As 'social distancing' seems to be the new norm, owners Lee and Julia Patterson (Troop) and myself decided to practice the new game that is becoming increasingly central to our daily lives. Lee and Julia have been staying in one of the lodges for a few days and were desperate to see their boy after his winter under rugs. Standing six feet apart on Saturday morning, no hugs, no kisses, no handshaking but a ton of hand sanitizer close by (kindly supplied of course by www.121workwear.com) we managed to cope quite well. Most owners are staying away which is a huge shame and if they do come along we are offering coffee ‘Al fresco’ while we try to keep the confined office air space 'virus free'. The lads are all wearing masks (stolen from under Ajs nose at 121 before distribution to various outlets across the country) and there are buckets of specialist disinfectant all over the place.
The disinfectant we use is the most used disinfectant against all viruses including Coronavirus. It is not a difficult organism to kill on surfaces and it contains a polymer that keeps the ingredients active for up to 28 days so we don’t have to spray everything, every day.
The disinfectant in question has been highly tested by the Irish equine centre and we know the virus is not new among animals, what is new however, is that it jumped ship into humans and we have zero immunity to it – yet. So, by using it we hope to keep the dreaded lurgy under control. So far the entire yard has been thoroughly sprayed, horses water buckets and crucially the handles the staff use to carry them with, have all been disinfected. Every light switch, plug, door handle/ stable door opener, mucking out tool, wheelbarrow handles, feed scoop handles, water treadmill and doors, horse walker doors and controls etc have all been thoroughly disinfected. Bridles, girths and stable rubbers now hang outside every stable door so as to reduce the human traffic in and out of the tack room and tomorrow we will be washing the straps on all the rugs, literally anything touched by human hands is being treated as having the plague. Staff are taking their breaks separately and not all around the tack room table.
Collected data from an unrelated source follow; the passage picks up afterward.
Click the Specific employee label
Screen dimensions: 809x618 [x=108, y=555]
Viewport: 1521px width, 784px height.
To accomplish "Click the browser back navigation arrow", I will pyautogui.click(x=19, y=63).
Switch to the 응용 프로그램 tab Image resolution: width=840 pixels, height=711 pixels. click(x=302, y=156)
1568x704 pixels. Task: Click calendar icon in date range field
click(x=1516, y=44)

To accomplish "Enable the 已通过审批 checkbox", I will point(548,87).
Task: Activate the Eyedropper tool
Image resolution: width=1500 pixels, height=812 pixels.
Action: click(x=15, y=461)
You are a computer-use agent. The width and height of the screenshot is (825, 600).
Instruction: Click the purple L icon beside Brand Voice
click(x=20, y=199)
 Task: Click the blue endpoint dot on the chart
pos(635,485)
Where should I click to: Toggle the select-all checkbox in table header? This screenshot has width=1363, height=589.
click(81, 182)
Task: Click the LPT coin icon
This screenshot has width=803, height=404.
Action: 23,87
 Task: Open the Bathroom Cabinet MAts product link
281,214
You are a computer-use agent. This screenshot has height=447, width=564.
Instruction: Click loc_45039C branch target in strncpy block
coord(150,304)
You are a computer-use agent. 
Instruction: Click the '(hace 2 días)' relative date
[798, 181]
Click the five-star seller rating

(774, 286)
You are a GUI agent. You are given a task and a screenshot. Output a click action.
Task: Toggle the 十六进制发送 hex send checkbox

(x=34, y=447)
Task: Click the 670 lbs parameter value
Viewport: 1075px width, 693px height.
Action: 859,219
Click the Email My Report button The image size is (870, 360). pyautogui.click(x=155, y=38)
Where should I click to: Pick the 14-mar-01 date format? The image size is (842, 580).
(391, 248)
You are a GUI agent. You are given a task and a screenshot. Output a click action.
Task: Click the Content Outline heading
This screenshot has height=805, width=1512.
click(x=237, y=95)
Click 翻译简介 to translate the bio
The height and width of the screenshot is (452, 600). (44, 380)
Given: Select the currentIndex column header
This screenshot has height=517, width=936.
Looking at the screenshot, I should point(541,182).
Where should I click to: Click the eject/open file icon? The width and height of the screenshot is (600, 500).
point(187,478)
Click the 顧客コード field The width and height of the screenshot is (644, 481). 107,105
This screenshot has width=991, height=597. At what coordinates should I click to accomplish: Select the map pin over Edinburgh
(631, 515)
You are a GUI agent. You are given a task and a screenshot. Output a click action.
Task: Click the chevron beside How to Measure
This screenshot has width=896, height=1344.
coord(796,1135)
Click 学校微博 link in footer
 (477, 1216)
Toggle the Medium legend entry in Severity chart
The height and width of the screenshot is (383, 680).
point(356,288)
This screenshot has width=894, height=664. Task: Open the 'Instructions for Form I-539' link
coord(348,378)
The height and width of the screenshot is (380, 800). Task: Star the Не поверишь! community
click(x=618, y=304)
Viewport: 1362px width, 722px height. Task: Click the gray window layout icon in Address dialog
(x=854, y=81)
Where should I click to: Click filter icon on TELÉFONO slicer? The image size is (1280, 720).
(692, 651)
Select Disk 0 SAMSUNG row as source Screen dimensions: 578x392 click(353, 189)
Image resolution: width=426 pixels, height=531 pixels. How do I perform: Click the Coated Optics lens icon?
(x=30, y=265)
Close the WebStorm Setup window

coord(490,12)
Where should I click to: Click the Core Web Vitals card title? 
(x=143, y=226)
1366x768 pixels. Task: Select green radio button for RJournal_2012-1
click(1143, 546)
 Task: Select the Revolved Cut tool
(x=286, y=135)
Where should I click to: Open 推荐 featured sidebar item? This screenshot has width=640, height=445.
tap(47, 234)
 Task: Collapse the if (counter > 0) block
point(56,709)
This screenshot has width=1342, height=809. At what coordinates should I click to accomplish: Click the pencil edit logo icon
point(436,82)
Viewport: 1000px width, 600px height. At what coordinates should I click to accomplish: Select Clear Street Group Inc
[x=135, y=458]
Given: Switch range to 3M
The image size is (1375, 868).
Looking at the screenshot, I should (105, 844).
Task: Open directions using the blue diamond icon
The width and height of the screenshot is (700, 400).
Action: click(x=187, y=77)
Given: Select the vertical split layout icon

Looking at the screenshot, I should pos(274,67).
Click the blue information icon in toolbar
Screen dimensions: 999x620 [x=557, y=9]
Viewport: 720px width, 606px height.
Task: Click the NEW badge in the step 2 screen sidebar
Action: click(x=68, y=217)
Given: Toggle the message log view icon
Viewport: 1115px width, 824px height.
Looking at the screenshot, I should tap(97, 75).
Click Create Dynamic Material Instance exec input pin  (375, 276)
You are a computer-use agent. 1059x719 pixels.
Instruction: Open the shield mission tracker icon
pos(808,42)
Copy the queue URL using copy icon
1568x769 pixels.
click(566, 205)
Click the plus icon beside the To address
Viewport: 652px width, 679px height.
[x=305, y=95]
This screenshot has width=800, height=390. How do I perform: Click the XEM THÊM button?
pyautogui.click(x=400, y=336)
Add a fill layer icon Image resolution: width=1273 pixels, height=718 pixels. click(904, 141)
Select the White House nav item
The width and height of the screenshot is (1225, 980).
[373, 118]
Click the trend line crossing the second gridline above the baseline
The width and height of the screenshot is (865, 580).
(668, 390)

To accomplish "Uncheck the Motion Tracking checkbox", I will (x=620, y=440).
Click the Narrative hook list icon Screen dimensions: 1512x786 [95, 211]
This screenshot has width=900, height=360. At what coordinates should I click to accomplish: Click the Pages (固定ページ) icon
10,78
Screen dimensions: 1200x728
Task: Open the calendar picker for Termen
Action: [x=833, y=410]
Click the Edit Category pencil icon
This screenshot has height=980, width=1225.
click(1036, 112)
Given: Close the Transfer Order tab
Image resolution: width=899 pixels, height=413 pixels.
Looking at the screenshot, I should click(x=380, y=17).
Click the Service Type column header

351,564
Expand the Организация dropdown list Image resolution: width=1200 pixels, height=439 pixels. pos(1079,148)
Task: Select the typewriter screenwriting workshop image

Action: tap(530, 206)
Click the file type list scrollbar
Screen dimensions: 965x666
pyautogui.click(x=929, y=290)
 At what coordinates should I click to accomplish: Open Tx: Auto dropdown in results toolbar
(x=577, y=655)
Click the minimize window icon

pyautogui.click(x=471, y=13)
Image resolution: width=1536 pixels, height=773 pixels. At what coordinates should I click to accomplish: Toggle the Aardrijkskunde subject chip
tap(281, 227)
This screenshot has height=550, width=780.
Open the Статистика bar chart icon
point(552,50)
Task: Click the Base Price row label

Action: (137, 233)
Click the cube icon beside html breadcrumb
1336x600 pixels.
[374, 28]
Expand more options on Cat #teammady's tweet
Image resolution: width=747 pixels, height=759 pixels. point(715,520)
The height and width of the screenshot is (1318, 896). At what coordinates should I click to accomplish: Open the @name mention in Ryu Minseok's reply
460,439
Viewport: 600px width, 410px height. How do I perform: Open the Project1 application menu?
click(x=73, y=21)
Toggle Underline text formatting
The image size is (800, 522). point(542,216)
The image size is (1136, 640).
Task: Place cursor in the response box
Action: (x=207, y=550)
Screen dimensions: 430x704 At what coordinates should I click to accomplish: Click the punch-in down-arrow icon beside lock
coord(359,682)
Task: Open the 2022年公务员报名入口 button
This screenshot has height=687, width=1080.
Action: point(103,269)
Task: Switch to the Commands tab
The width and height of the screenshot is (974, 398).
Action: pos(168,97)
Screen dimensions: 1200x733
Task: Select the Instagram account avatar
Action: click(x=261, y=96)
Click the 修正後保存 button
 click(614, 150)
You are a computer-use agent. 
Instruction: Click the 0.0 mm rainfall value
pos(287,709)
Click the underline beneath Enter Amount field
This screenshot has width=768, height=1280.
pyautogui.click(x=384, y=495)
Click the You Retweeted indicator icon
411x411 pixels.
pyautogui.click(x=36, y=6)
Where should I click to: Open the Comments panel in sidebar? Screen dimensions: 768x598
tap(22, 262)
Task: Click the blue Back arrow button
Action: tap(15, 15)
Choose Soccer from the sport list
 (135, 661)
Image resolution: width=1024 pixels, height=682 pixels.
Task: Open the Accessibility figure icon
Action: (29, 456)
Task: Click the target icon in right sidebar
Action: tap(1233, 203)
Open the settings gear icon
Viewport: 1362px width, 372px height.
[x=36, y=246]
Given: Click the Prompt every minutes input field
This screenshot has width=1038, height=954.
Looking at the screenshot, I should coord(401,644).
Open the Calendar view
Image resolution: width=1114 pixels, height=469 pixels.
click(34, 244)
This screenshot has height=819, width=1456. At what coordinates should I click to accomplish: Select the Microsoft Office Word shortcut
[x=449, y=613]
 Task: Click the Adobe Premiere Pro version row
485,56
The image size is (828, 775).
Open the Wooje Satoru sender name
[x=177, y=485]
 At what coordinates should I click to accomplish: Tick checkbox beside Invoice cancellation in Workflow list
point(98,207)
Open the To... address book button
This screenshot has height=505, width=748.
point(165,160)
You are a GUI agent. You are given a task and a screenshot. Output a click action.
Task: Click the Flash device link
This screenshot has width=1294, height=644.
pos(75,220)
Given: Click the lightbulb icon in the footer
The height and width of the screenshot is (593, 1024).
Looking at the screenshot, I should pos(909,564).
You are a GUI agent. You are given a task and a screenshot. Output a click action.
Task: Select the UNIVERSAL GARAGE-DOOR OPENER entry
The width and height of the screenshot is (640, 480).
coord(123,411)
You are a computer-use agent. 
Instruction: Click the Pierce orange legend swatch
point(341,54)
The staff are being fantastic and are fully aware of their responsibility to others but what did strike me as alarming today was Lee Patterson’s description of his ‘flu’ before Christmas, it matched that of George’s and to a lesser degree me, sore throat, unable to breath normally, shortness of breath, fever and a persistent dry cough that lasted weeks. Sounds familiar? Could this thing named after a mexican lager have been around a lot longer than we thought?